The storm carries him swiftly away from the ship. Soon all he can see in the darkness are the flames as the ship slowly sinks into the abyss. The storm passes and the sea begins to calm. After a few hours of floating in the vast, black emptiness, the man succumbs to exhaustion and falls into a fitful sleep.

He wakes up the next morning and finds that he has washed up on a small island. Exploring, he comes across a set of human foot prints in the sand. He follows them, and a few hours later he rounds a corner and finds himself face to face with Natalie Portman!

At first he is quite starstruck, but over the next several days he and Natalie soon discover that they are the only inhabitants of the island. As days turn into weeks and weeks into months, it becomes apparent that no one is coming to rescue them.
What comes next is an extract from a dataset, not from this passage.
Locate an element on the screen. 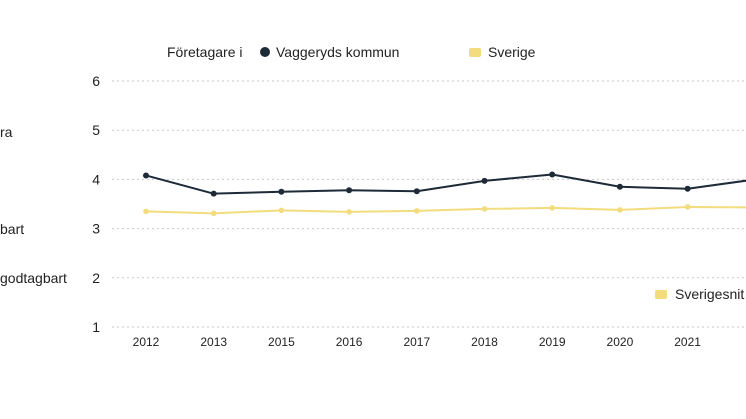 The width and height of the screenshot is (746, 419). legend-label-vaggeryds: Vaggeryds kommun is located at coordinates (338, 52).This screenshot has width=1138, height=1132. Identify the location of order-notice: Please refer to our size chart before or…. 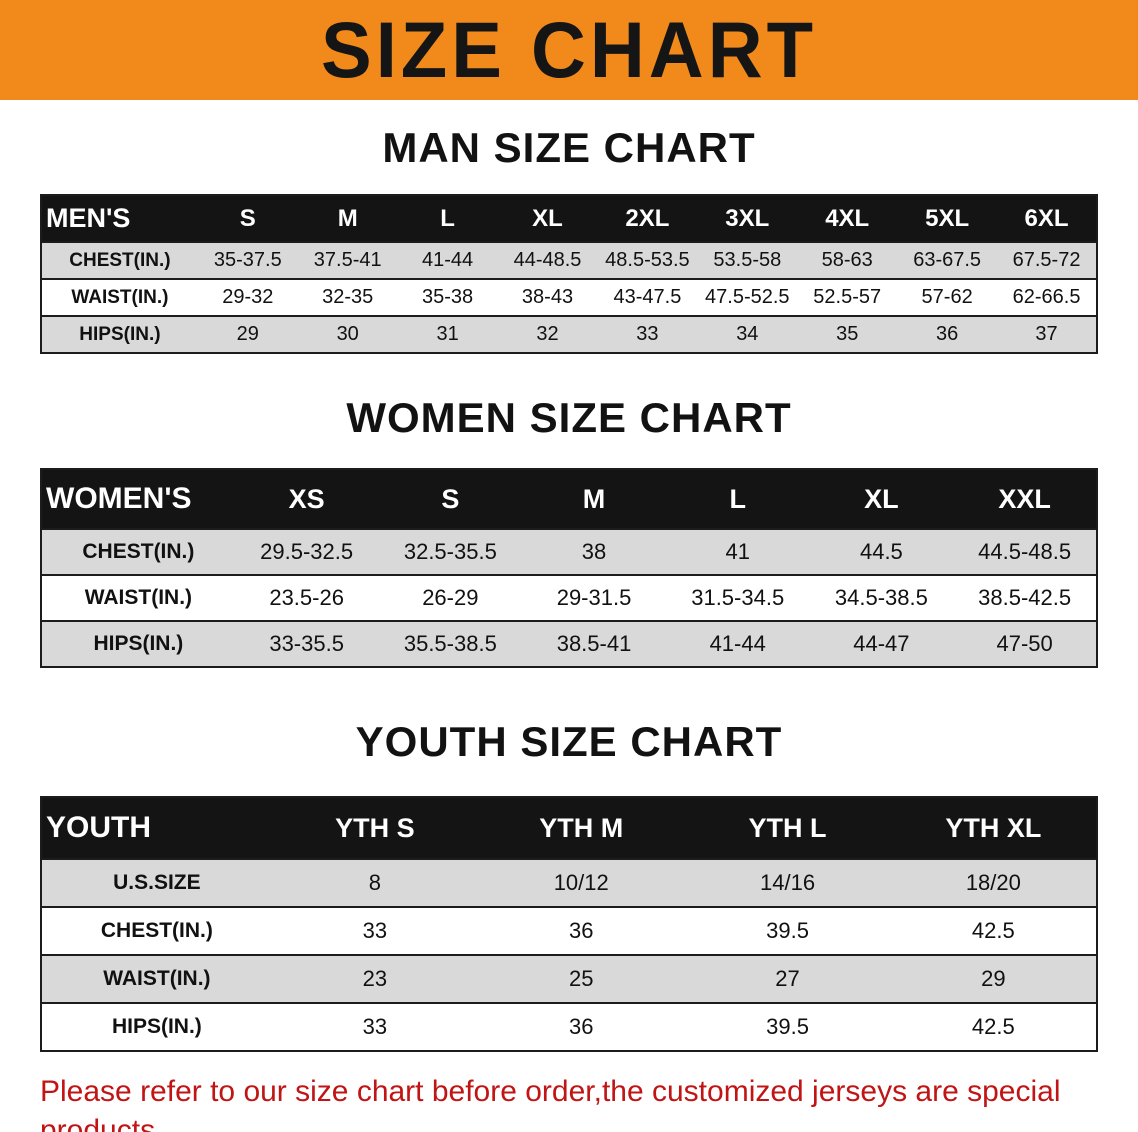
(570, 1102).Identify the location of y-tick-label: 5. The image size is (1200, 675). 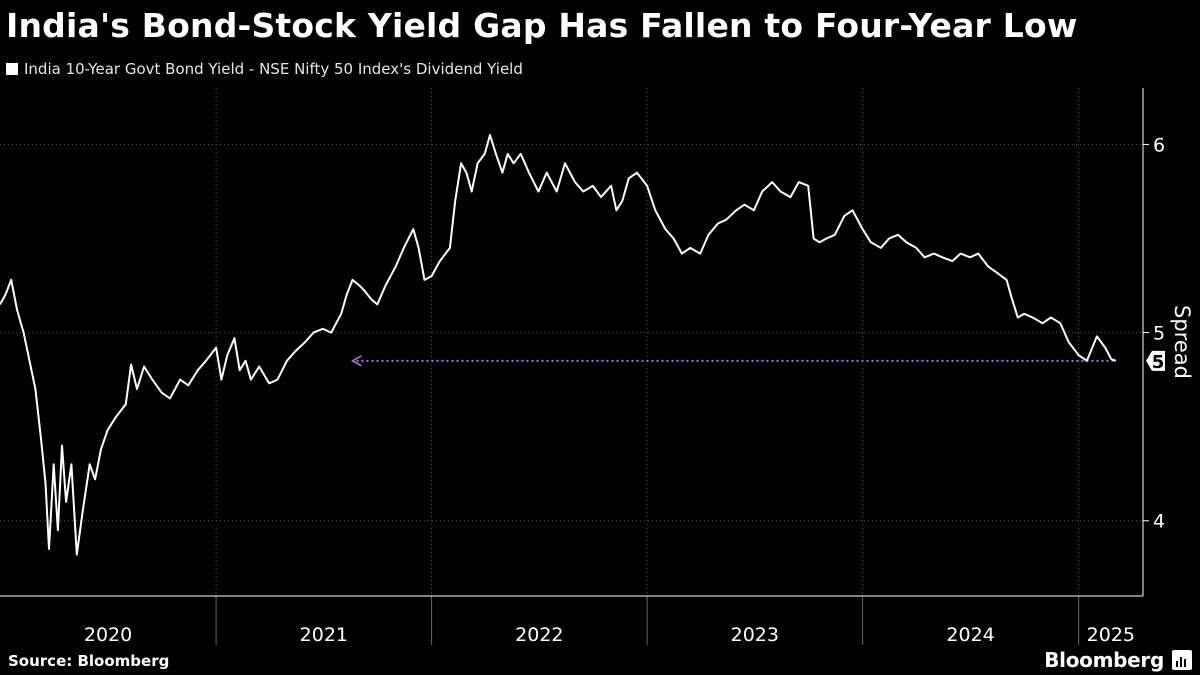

He and the lovely Miss Portman spend months building signal fires, creating shelters and rain cathers, and fishing for food. Over time, familiarity breeds friendship, and eventually they fall in love.

One night, after a nice meal of roasted crab and bananas, he looks deeply into Natalie's eyes. "Darling," he says, "we have grown very close over the long time we've been stuck on this island together."

"I have grown to love you, but I need you to do something for me. You might find it a little strange."

A little apprehensive, Natalie asks what he would like her to do.

"I want you to take some ashes from the camp fire and paint a mustache on your upper lip. And then I want you to dress in my clothes, so you look like a man."

Natalie finds this request a little strange, but she has grown to love our hero. Without a word, she does what she asks. Finally, she turns to him and stands, expectantly.

"That's perfect," he says. "You look perfect." And he walks away, down the beach and disappears into the jungle.

Confused, Natalie watches him walk off in the distance. She sits down and begins wondering if perhaps she had displeased him in some way.

After about 30 minutes, she feels a tap on her shoulder. The man had backtracked around behind her, and quietly crept up unnoticed.

"Hey buddy," he says with a smug grin on his face. "I'M DOING NATALIE PORTMAN!!"